> **Task goal**
Show each line from the listing that includes the word "screenshot".

> **Data for this exercise**
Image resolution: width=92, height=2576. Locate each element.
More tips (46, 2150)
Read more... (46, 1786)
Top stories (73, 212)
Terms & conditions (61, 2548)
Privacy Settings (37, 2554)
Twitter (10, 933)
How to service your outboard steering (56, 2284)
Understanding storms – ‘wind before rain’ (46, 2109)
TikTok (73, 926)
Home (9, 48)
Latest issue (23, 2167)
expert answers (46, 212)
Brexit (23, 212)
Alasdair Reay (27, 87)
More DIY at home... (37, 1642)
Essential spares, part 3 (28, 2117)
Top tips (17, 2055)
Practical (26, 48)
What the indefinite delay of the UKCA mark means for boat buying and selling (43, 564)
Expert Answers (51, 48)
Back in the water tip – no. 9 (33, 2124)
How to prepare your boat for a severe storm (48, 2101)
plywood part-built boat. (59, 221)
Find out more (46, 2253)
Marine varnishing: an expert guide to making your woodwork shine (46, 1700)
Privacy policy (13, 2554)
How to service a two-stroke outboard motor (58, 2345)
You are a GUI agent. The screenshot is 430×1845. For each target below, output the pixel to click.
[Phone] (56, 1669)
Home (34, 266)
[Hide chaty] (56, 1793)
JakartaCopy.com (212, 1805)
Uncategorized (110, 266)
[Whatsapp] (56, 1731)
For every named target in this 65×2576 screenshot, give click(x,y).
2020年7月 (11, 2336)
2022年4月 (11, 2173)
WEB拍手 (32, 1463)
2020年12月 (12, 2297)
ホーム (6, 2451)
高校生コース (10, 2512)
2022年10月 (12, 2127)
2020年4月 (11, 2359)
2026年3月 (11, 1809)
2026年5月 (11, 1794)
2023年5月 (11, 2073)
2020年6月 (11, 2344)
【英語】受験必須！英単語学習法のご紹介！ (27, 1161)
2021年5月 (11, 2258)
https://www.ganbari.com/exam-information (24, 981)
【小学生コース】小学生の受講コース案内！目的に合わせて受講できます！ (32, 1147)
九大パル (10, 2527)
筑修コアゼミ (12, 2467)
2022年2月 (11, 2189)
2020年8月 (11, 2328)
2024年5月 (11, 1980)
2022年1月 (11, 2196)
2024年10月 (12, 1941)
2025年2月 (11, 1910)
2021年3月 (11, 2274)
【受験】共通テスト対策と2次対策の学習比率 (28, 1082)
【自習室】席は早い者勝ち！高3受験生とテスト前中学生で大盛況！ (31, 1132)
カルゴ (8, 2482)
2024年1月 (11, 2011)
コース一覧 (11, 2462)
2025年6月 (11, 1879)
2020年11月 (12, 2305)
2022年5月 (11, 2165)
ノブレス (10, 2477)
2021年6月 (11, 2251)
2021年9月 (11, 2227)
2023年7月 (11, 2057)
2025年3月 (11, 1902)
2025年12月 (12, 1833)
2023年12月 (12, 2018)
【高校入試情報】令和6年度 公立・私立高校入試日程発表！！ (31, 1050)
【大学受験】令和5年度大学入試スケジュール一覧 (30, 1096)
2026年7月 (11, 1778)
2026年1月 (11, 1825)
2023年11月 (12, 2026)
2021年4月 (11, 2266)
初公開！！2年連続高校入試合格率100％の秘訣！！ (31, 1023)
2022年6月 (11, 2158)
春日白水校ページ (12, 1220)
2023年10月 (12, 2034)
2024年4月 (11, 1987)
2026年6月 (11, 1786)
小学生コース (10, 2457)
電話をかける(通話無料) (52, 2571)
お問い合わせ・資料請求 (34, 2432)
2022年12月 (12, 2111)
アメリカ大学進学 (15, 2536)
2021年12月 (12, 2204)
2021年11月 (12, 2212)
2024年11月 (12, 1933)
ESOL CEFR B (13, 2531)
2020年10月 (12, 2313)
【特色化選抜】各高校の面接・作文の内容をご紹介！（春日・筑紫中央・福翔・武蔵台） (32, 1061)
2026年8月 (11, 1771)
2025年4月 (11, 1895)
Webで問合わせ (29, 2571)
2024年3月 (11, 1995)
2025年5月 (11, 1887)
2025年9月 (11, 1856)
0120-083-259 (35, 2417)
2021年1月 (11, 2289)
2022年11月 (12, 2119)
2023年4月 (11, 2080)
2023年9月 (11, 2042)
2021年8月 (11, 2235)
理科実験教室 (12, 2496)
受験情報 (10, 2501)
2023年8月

> **Response to the task**
You are a GUI agent. The screenshot is 430×1845. For each target below, output the pixel to click.
For every named target in this 65×2576 screenshot, give click(x,y).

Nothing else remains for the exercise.